Re: Failed recovery with new faster 2PC code

From: Nikhil Sontakke <nikhils(at)2ndquadrant(dot)com>
To: Stas Kelvich <s(dot)kelvich(at)postgrespro(dot)ru>
Cc: Simon Riggs <simon(at)2ndquadrant(dot)com>, Jeff Janes <jeff(dot)janes(at)gmail(dot)com>, Michael Paquier <michael(dot)paquier(at)gmail(dot)com>, pgsql-hackers <pgsql-hackers(at)postgresql(dot)org>, Jesper Pedersen <jesper(dot)pedersen(at)redhat(dot)com>
Subject: Re: Failed recovery with new faster 2PC code
Date: 2017-04-18 08:17:28
Message-ID: CAMGcDxeFVRi2uqhp8OD2nPAX99ChikHbKXcJTAun1mPpCx+Awg@mail.gmail.com
Views: Raw Message | Whole Thread | Download mbox | Resend email
Thread:
Lists: pgsql-hackers

Hi,

There was a bug in the redo 2PC remove code path. Because of which, autovac
would think that the 2PC is gone and cause removal of the corresponding
clog entry earlier than needed.

Please find attached, the bug fix: 2pc_redo_remove_bug.patch.

I have been testing this on top of Michael's 2pc-restore-fix.patch and
things seem to be ok for the past one+ hour. Will keep it running for long.

(Word and element location records)
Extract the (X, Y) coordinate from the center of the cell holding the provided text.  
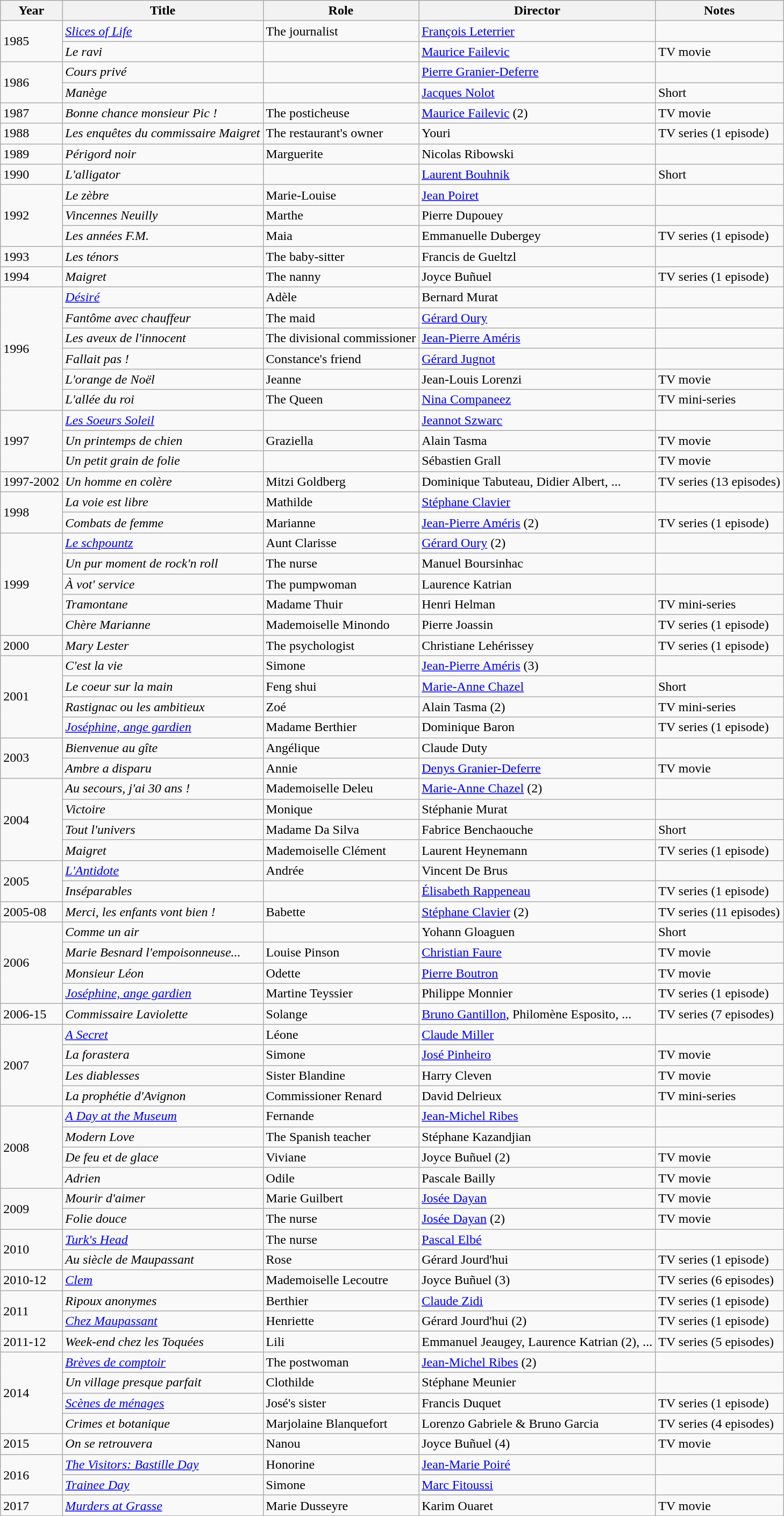
Gérard Jourd'hui (2) (537, 1321)
Manuel Boursinhac (537, 563)
Berthier (341, 1300)
Mademoiselle Minondo (341, 625)
Commissioner Renard (341, 1095)
José Pinheiro (537, 1054)
Annie (341, 768)
Pascale Bailly (537, 1177)
Tramontane (162, 604)
Marie-Anne Chazel (537, 686)
Louise Pinson (341, 952)
Zoé (341, 707)
Bernard Murat (537, 297)
1997-2002 (31, 481)
Maurice Failevic (537, 52)
Maia (341, 236)
Ripoux anonymes (162, 1300)
Un village presque parfait (162, 1382)
The journalist (341, 31)
Vincennes Neuilly (162, 215)
Christiane Lehérissey (537, 645)
Jean-Pierre Améris (2) (537, 522)
1996 (31, 348)
Madame Thuir (341, 604)
Au siècle de Maupassant (162, 1259)
Joyce Buñuel (537, 277)
Élisabeth Rappeneau (537, 890)
Jean-Michel Ribes (537, 1116)
The pumpwoman (341, 583)
Laurent Heynemann (537, 850)
The nanny (341, 277)
Marguerite (341, 154)
Nicolas Ribowski (537, 154)
1997 (31, 440)
Scènes de ménages (162, 1402)
À vot' service (162, 583)
The psychologist (341, 645)
Jacques Nolot (537, 92)
Au secours, j'ai 30 ans ! (162, 788)
1994 (31, 277)
Constance's friend (341, 359)
Le schpountz (162, 543)
L'allée du roi (162, 400)
Week-end chez les Toquées (162, 1341)
Babette (341, 911)
Bruno Gantillon, Philomène Esposito, ... (537, 1014)
Henri Helman (537, 604)
Yohann Gloaguen (537, 932)
2006 (31, 963)
Martine Teyssier (341, 993)
Lili (341, 1341)
Comme un air (162, 932)
L'orange de Noël (162, 379)
Aunt Clarisse (341, 543)
Un printemps de chien (162, 440)
Jeannot Szwarc (537, 420)
Rose (341, 1259)
Francis Duquet (537, 1402)
Karim Ouaret (537, 1505)
Lorenzo Gabriele & Bruno Garcia (537, 1423)
Marianne (341, 522)
2003 (31, 758)
The Visitors: Bastille Day (162, 1464)
Andrée (341, 870)
Cours privé (162, 72)
On se retrouvera (162, 1443)
Odile (341, 1177)
A Secret (162, 1034)
La forastera (162, 1054)
Un petit grain de folie (162, 461)
1985 (31, 41)
Marie Dusseyre (341, 1505)
De feu et de glace (162, 1157)
Director (537, 11)
Gérard Jugnot (537, 359)
Joyce Buñuel (3) (537, 1280)
Notes (719, 11)
Merci, les enfants vont bien ! (162, 911)
Viviane (341, 1157)
The baby-sitter (341, 256)
L'Antidote (162, 870)
Dominique Baron (537, 727)
Modern Love (162, 1136)
Les diablesses (162, 1075)
Marthe (341, 215)
Fabrice Benchaouche (537, 829)
François Leterrier (537, 31)
Clothilde (341, 1382)
Un pur moment de rock'n roll (162, 563)
The restaurant's owner (341, 133)
The posticheuse (341, 113)
Crimes et botanique (162, 1423)
Les enquêtes du commissaire Maigret (162, 133)
Le ravi (162, 52)
Jean Poiret (537, 195)
Le coeur sur la main (162, 686)
Pascal Elbé (537, 1238)
Mathilde (341, 502)
Jean-Marie Poiré (537, 1464)
Laurence Katrian (537, 583)
Stéphanie Murat (537, 809)
Marjolaine Blanquefort (341, 1423)
Harry Cleven (537, 1075)
Madame Da Silva (341, 829)
Dominique Tabuteau, Didier Albert, ... (537, 481)
Stéphane Meunier (537, 1382)
Commissaire Laviolette (162, 1014)
The maid (341, 318)
Monsieur Léon (162, 973)
Role (341, 11)
2005 (31, 880)
1986 (31, 82)
Pierre Boutron (537, 973)
2006-15 (31, 1014)
2004 (31, 819)
Claude Duty (537, 747)
Marie Guilbert (341, 1198)
Christian Faure (537, 952)
Maurice Failevic (2) (537, 113)
Laurent Bouhnik (537, 174)
Manège (162, 92)
Fantôme avec chauffeur (162, 318)
TV series (13 episodes) (719, 481)
Angélique (341, 747)
Le zèbre (162, 195)
Emmanuel Jeaugey, Laurence Katrian (2), ... (537, 1341)
TV series (6 episodes) (719, 1280)
2007 (31, 1065)
Brèves de comptoir (162, 1362)
2005-08 (31, 911)
2001 (31, 696)
Jeanne (341, 379)
Mademoiselle Deleu (341, 788)
Ambre a disparu (162, 768)
Périgord noir (162, 154)
Un homme en colère (162, 481)
1989 (31, 154)
Les ténors (162, 256)
The Queen (341, 400)
A Day at the Museum (162, 1116)
Sébastien Grall (537, 461)
Claude Miller (537, 1034)
The divisional commissioner (341, 338)
Youri (537, 133)
Jean-Pierre Améris (537, 338)
David Delrieux (537, 1095)
La voie est libre (162, 502)
2011 (31, 1310)
Honorine (341, 1464)
Joyce Buñuel (4) (537, 1443)
Philippe Monnier (537, 993)
1988 (31, 133)
Gérard Oury (537, 318)
Pierre Granier-Deferre (537, 72)
Claude Zidi (537, 1300)
La prophétie d'Avignon (162, 1095)
Mademoiselle Lecoutre (341, 1280)
Stéphane Clavier (537, 502)
Denys Granier-Deferre (537, 768)
Fernande (341, 1116)
Clem (162, 1280)
Alain Tasma (537, 440)
Henriette (341, 1321)
Murders at Grasse (162, 1505)
1999 (31, 583)
Monique (341, 809)
Gérard Oury (2) (537, 543)
Les aveux de l'innocent (162, 338)
1990 (31, 174)
José's sister (341, 1402)
Jean-Michel Ribes (2) (537, 1362)
Folie douce (162, 1218)
Chère Marianne (162, 625)
Bonne chance monsieur Pic ! (162, 113)
2015 (31, 1443)
Joyce Buñuel (2) (537, 1157)
C'est la vie (162, 666)
Josée Dayan (537, 1198)
Mourir d'aimer (162, 1198)
Odette (341, 973)
Sister Blandine (341, 1075)
Emmanuelle Dubergey (537, 236)
Marc Fitoussi (537, 1484)
TV series (4 episodes) (719, 1423)
Adrien (162, 1177)
2016 (31, 1474)
2011-12 (31, 1341)
Victoire (162, 809)
Feng shui (341, 686)
Slices of Life (162, 31)
Fallait pas ! (162, 359)
Madame Berthier (341, 727)
2017 (31, 1505)
1987 (31, 113)
Combats de femme (162, 522)
Mitzi Goldberg (341, 481)
Alain Tasma (2) (537, 707)
Rastignac ou les ambitieux (162, 707)
Mary Lester (162, 645)
2010 (31, 1249)
Trainee Day (162, 1484)
1998 (31, 512)
Josée Dayan (2) (537, 1218)
Bienvenue au gîte (162, 747)
Turk's Head (162, 1238)
L'alligator (162, 174)
TV series (11 episodes) (719, 911)
Francis de Gueltzl (537, 256)
Pierre Joassin (537, 625)
2008 (31, 1146)
Marie Besnard l'empoisonneuse... (162, 952)
1992 (31, 215)
Nanou (341, 1443)
Graziella (341, 440)
Pierre Dupouey (537, 215)
Gérard Jourd'hui (537, 1259)
Jean-Pierre Améris (3) (537, 666)
Les Soeurs Soleil (162, 420)
Marie-Louise (341, 195)
Léone (341, 1034)
Stéphane Clavier (2) (537, 911)
Stéphane Kazandjian (537, 1136)
1993 (31, 256)
Vincent De Brus (537, 870)
2000 (31, 645)
Chez Maupassant (162, 1321)
Tout l'univers (162, 829)
2010-12 (31, 1280)
Solange (341, 1014)
Marie-Anne Chazel (2) (537, 788)
Adèle (341, 297)
The postwoman (341, 1362)
2014 (31, 1392)
Year (31, 11)
2009 (31, 1208)
Title (162, 11)
The Spanish teacher (341, 1136)
Mademoiselle Clément (341, 850)
Nina Companeez (537, 400)
Les années F.M. (162, 236)
TV series (5 episodes) (719, 1341)
Jean-Louis Lorenzi (537, 379)
Désiré (162, 297)
Inséparables (162, 890)
TV series (7 episodes) (719, 1014)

> _Set exercise_: In the mailing list message about failed recovery with the faster 2PC code, what is the file name of the attached bug fix?

> _Result of this task_: 2pc_redo_remove_bug.patch